In rural and hard-to-reach areas, community members’ heavy reliance on traditional and informal health practitioners can lead to delayed attendance at health centres, and people not receiving the health care they need at the right time.
In Chin State, one of the poorest states in Myanmar, 72 per cent of people in Thantlang villages and 54 per cent in Hakha said they first turn to an informal practitioner in a health emergency.* One Collective Voices participant from Hnaring Village said that although villagers knew the quacks were unrecognized and not government trained, they are available when they are needed. “Even at midnight they come to our home,” she said.” They provide us with medical services and we can pay for it later when we have money.”
Ensuring these practitioners can identify when a patient needs to be referred on to further medical care can make a crucial difference in health outcomes, even the difference between life and death in some cases. A conference held by 3MDG Collective Voices partner Community Agency for Rural Development (CAD), focused on improving the knowledge of informal health care providers – when to refer, how to detect emergencies, and how to apply basic first aid. The conference, which was the first of its kind, brought together formal and informal healthcare providers for the first time in Hakha, Chin State on 31 March to 1 April 2016.
Organized in collaboration with the State Public Health Department, the conference was attended by the State Health Department’s Assistant Director, State Health Officer, Public Health Supervisor, and 27 traditional and informal practitioners from 19 villages of Hakha and Thantlang. To ensure participation and understanding, the conference was conducted in local Chin language.
Participants discussed the important role that informal health service providers can play in referring community members to appropriate health facilities for timely and effective treatment. In addition, the informal service providers themselves learned more about health problems, common diseases in the community and danger signs for emergency cases from conference facilitators from the State Health Department.
According to U Van Tin Hup, Public Health Supervisor:
“I appreciate Community Agency for Rural Development (CAD) for organizing this conference and 3MDG for providing funding support, because the public health service cannot offer strong coverage to remote villages, so people in the villages often use informal healthcare providers who have limited health knowledge. The Ministry of Health now has the chance to improve the knowledge of quacks on healthcare services, including the “do’s and don’ts.” I hope this conference will help them provide first aid and referral services.”
This conference is part of the 3MDG’s broader efforts to contribute to better health for all in Myanmar through a responsible, fair and inclusive health sector. 3MDG is partnering with 25 Civil Society Organizations (CSOs) to improve the understanding of the social factors limiting access to health care, as well as to support a meaningful participation of community members for better services and consumer satisfaction. This initiative is called “Collective Voices: Understanding Community Health Experience.”
Language barriers can affect access to health information.
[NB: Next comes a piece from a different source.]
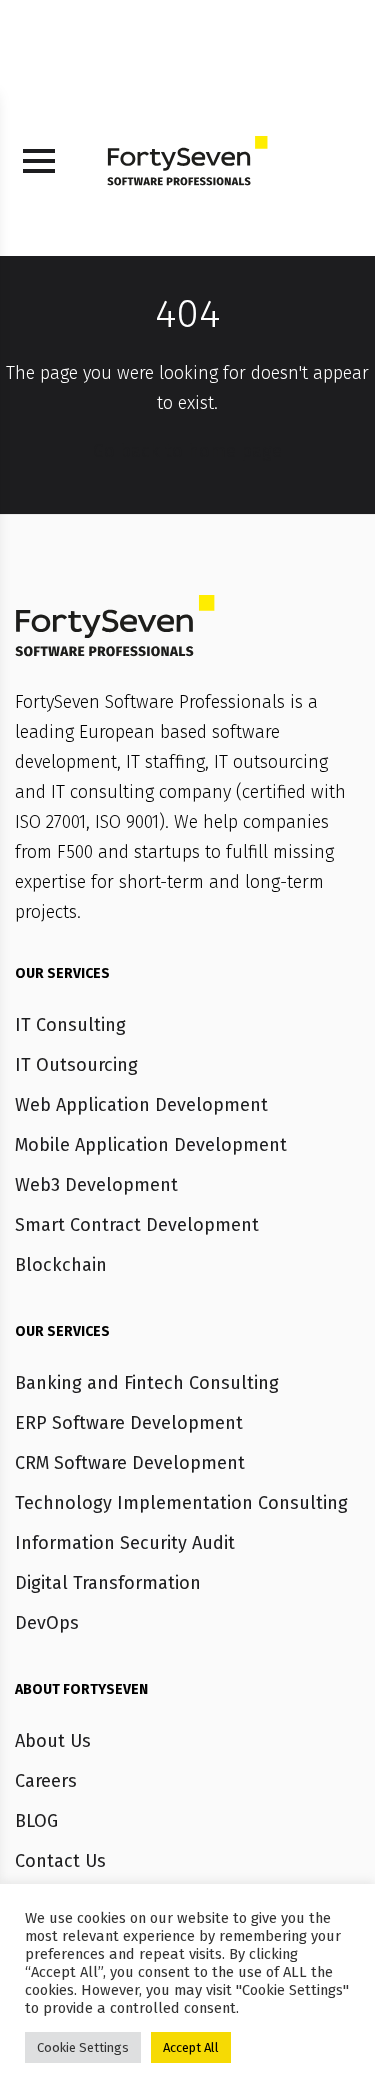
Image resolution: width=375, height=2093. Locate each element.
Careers (46, 1781)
Providing health materials and training in local languages means that more people can acquire important health education.
In Chin State, many people have limited access to health education, information and health related materials due to language barriers. Health awareness trainings are often given by health service providers who are not from the area, and who are not able to communicate well in local languages. Information, education and communication materials should be published both in local languages and in Myanmar language so that they can be better understood by the majority of people in local communities.
As one activity of the Collective Voices project, the Community Agency for Rural Development (CAD) with two partner community based organizations; Love in Action and Sumthawng Development Organization, conducted health awareness trainings to women in their local dialects. The training aimed to support women to make personal and health decisions and to increase health seeking behavior in the community.
In February 2018, CAD also compiled key health messages from the training handouts and published community health education handbooks for its women health promoters. The handbooks were distributed to 225 women health promoters from the targeted project areas in 45 villages in Hakha and Thantlang Townships.
One of the women health promoters, Ma Hlawn Zing from Tiphul Village, Hakha Township, said: ”I used to have difficulties in following and understanding the trainings. I had to read the handout again at home before sharing the health message with others. Now CAD has published a community health education handbook in both Chin (Hakha dialect) and Burmese languages. This is very useful for us and I would like to thank CAD and 3MDG for meeting our needs”.